CBC vient de récidiver! Après avoir démontré à l’été 2013 son ignorance du trésor existant d’albums de langue française au Québec et dans les zones francophones limitrophes, ne réservant aux offrandes francophones que quatre des 100 premières positions (Les chemins de verre de Karkwa, L’heptade d’Harmonium, Quatre saisons dans le désordre de Daniel Bélanger et Starmania), voilà qu’un panel de CBC ne retient cette année que cinq titres de langue française dans son choix des 100 meilleures chansons «canadiennes» (Canadian, plutôt…) de tous les temps…
La liste de 2014, rendue publique le 30 juin, comprend les cinq chansons françaises suivantes: Les chemins de verre, de Karkwa; Place de la république, de Coeur de Pirate; J’ai rencontré l’homme de ma vie, de Diane Dufresne; Pour un instant, d’Harmonium; et Un Canadien errant. Sans pour autant remettre en question la valeur de ces cinq sélections, une question saute à l’esprit: mais d’où sortent les membres du panel de CBC et dans quel univers musical vivent-ils? Certainement pas du paysage musical canadien (si «canadien» inclut effectivement pour eux les zones fleurdelisées du beau et grand bilingue pays…).

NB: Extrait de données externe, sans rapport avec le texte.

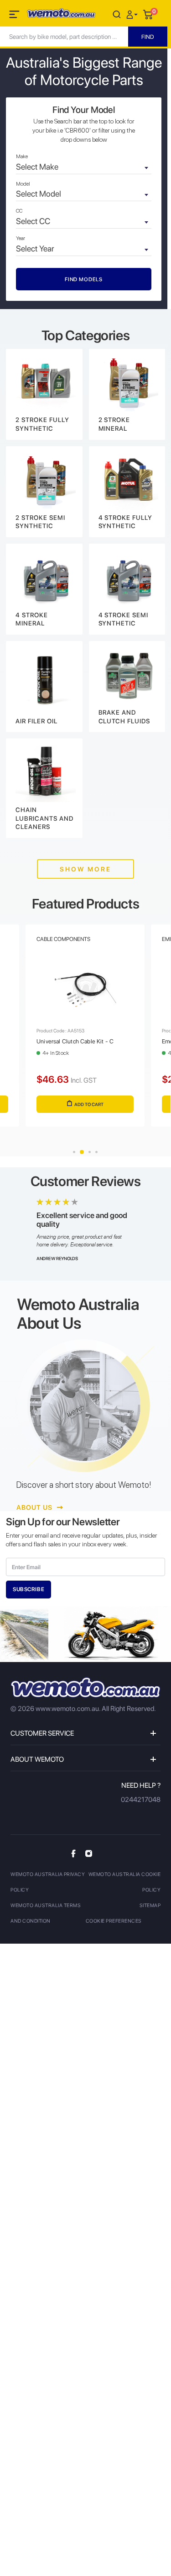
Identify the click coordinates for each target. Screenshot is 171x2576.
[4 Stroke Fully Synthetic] (127, 491)
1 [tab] (74, 1152)
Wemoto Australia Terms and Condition (45, 1913)
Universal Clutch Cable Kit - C (75, 1041)
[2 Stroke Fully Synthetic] (44, 394)
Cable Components (63, 938)
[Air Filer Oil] (44, 686)
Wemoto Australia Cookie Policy (124, 1882)
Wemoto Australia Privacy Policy (47, 1882)
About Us (35, 1507)
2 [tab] (82, 1152)
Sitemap (150, 1905)
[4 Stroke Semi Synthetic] (127, 589)
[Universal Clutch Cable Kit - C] (85, 990)
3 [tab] (89, 1152)
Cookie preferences (114, 1921)
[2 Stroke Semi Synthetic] (44, 491)
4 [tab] (96, 1152)
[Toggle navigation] (15, 16)
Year (20, 238)
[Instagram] (88, 1853)
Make (22, 156)
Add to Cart (89, 1104)
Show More (85, 869)
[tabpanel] (85, 1034)
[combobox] (83, 167)
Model (23, 184)
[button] (133, 14)
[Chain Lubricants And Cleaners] (44, 788)
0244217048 (141, 1800)
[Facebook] (73, 1853)
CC (19, 211)
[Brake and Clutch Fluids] (127, 686)
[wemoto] (85, 1687)
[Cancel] (117, 14)
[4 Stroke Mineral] (44, 589)
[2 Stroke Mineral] (127, 394)
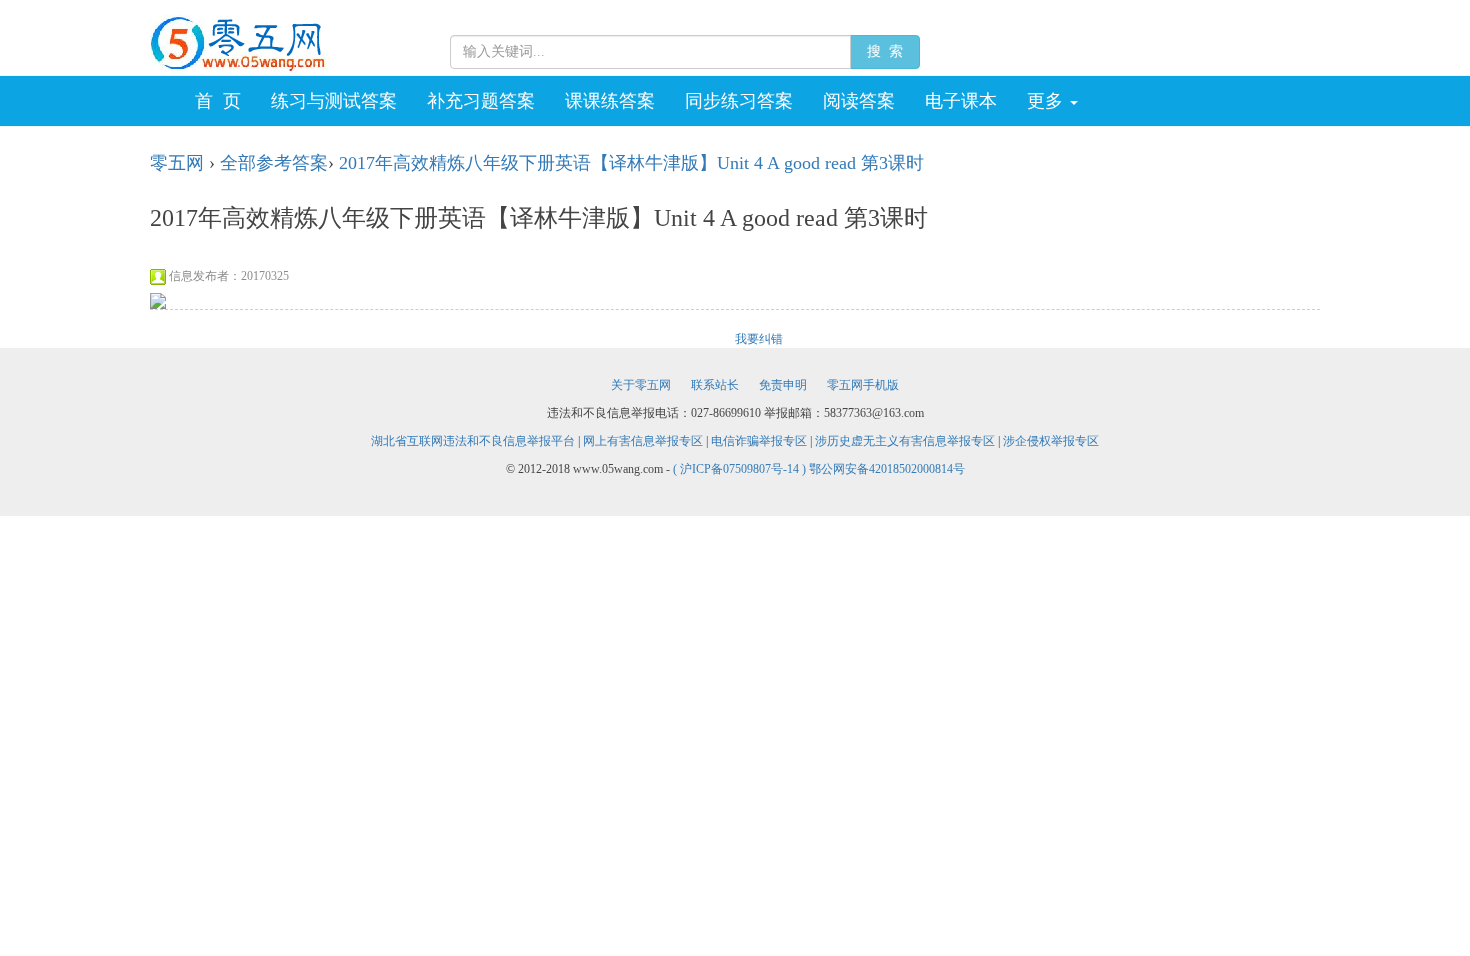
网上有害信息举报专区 (643, 441)
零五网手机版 (863, 385)
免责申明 (783, 385)
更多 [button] (1047, 101)
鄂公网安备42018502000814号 (887, 469)
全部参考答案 (274, 163)
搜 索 (885, 51)
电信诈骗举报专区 (759, 441)
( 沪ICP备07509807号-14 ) (741, 469)
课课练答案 (610, 101)
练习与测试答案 (334, 101)
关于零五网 (641, 385)
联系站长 (715, 385)
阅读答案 (859, 101)
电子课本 (961, 101)
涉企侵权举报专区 (1051, 441)
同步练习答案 (739, 101)
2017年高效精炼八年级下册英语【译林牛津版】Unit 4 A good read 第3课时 (631, 163)
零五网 (177, 163)
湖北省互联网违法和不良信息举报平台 (473, 441)
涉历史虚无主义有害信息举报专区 (905, 441)
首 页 (218, 101)
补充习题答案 (481, 101)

[…] Mais elles [chansons françaises] restent largement inconnues au Canada anglais, semble-t-il, ce Canada anglais qui s’identifie si souvent comme le Canada tout entier. Je ne tiens pas à voir la musique québécoise, acadienne ou canadienne-française incluse dans les choix de CBC. De toute façon, notre musique a son identité propre. Elle est, essentiellement, québécoise ou gravite autour du Québec depuis les années 1960. Ce à quoi je m’objecte, c’est qu’un média aussi prestigieux que CBC puisse se croire compétent à évaluer nos offrandes musicales quand, de toute évidence, il en ignore l’essence… Le diffuseur anglo-canadien aurait dû avoir la décence de présenter son palmarès comme étant celui des 100 meilleurs chansons canadiennes-anglaises de l’histoire…
La plupart des amateurs de musique pourraient, comme moi, choisir une vingtaine ou une trentaine de classiques de langue française capables de concurrencer la sélection de CBC. Et ça prouverait quoi? Même si ce genre d’évaluation comporte une grande part de subjectivité, cela servirait tout au moins à montrer que notre musique existe, qu’elle nous ressemble (alors que les chansons anglo-canadiennes, le plus souvent, s’intègrent sans heurt à celles du meeting pot états-unien…) et que ses accents largement québécois ne l’empêchent pas d’avoir une valeur universelle (sauf, apparemment, au Canada anglais).
[…] La morale de cette histoire? CBC devrait s’en tenir aux oeuvres musicales «Canadian» de langue anglaise, et cesser de nous insulter avec une participation francophone symbolique à des palmarès qui n’ont de pan-canadien que le nom…
Pierre Allard est rédacteur et journaliste.